SUMMARY (cont.) Treatment for relapsed or recurrent ovarian cancer is additional chemotherapy, possibly following additional surgery. The choice of systemic therapy for relapsed or recurrent ovarian cancer depends on the interval from first-line therapy, commonly called the platinum-free interval. Recurrence within six months of first-line therapy is considered platinum-resistant and generally not responsive to additional platinum-based chemotherapy. A platinim-free interval of six months or greater defines platinum-sensitive disease and platinum-based chemotherapy is included among the options for second-line and subsequent lines of chemotherapy.
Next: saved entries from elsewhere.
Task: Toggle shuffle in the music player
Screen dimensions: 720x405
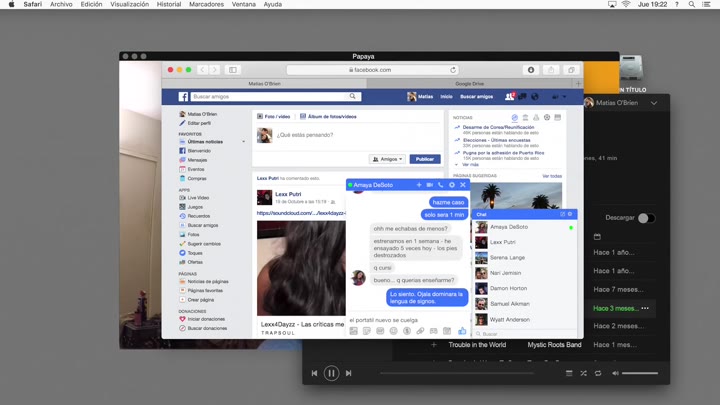Action: 583,373
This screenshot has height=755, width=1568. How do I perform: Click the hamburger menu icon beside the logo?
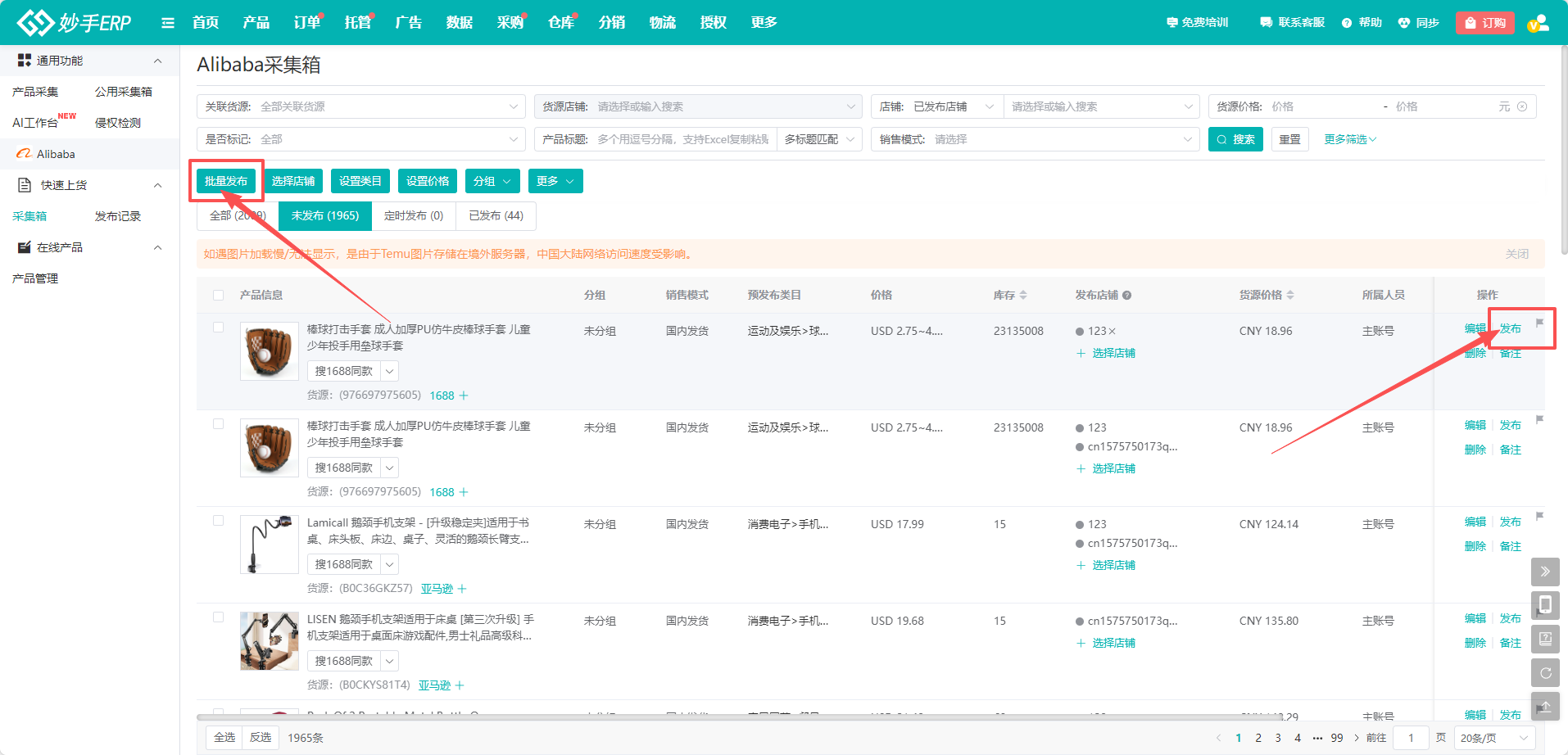coord(168,23)
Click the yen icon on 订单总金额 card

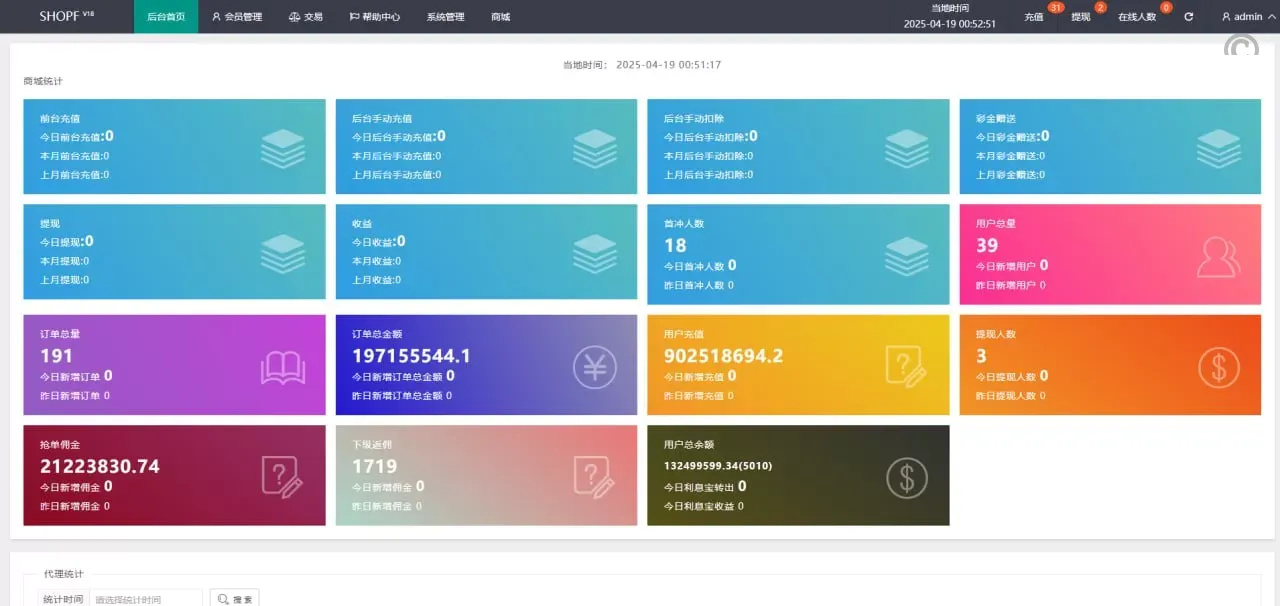coord(594,367)
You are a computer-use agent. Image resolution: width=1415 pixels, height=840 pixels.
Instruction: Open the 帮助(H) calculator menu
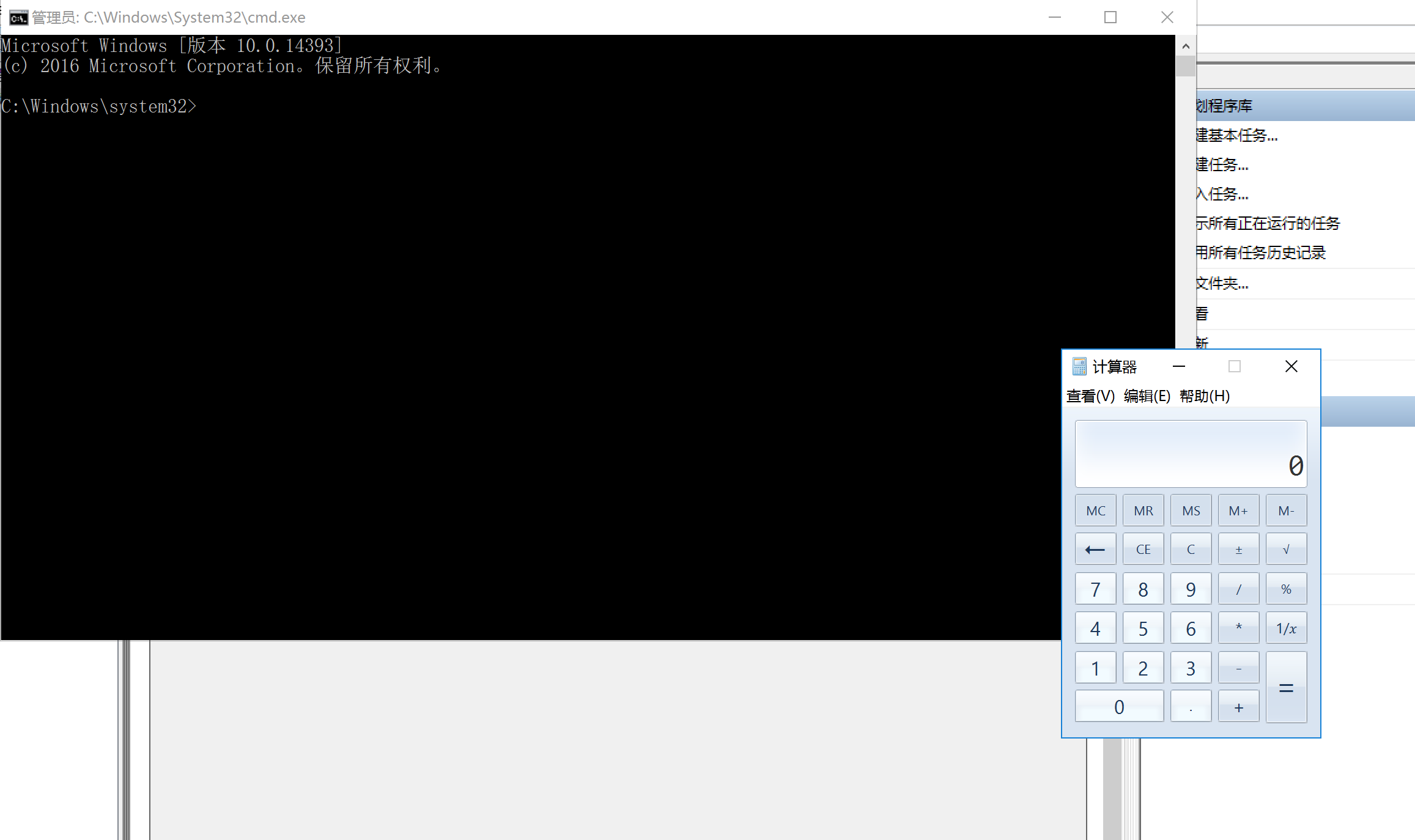pos(1204,396)
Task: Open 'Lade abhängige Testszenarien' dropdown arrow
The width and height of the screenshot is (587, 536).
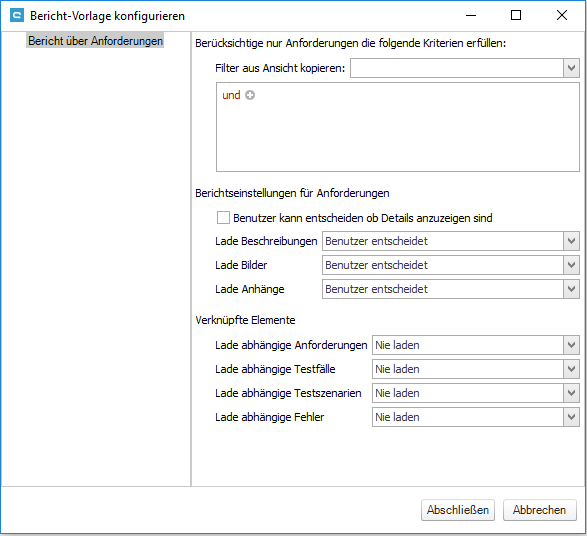Action: [571, 393]
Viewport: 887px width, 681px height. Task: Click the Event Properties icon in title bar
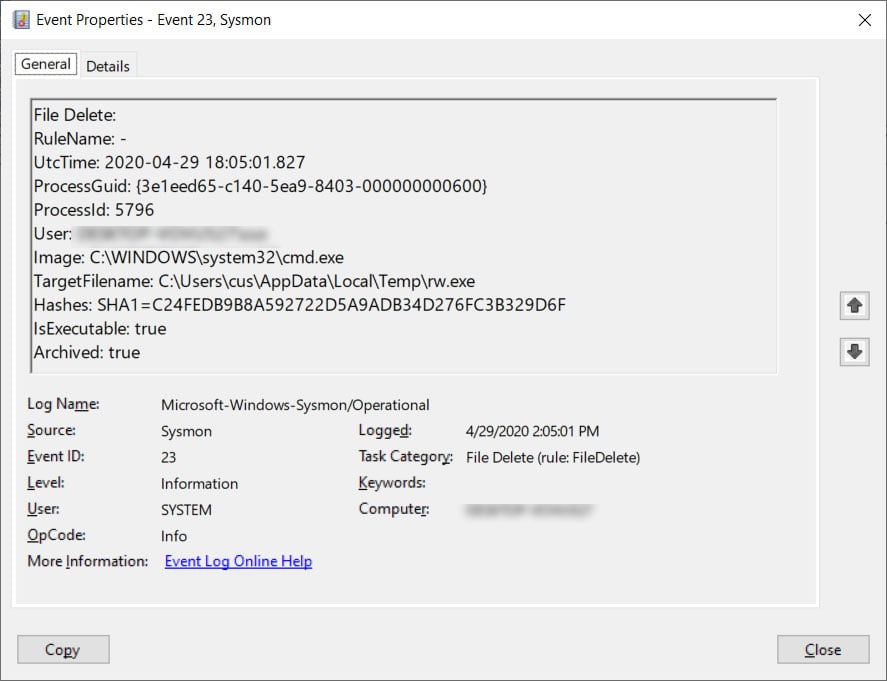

SUMMARY (cont.) Currently, no targeted therapy has an approved indication for advanced ovarian cancer. However, bevacizumab has demonstrated potential to improve outcomes when used in conjunction with conventional chemotherapy. Monitoring patients with CA125 testing has not been shown to improve survival. However, the decision to use CA125 monitoring should be left to the discretion of the patient and treating physician. A critical need exists for a means to diagnose more patients with early-stage disease.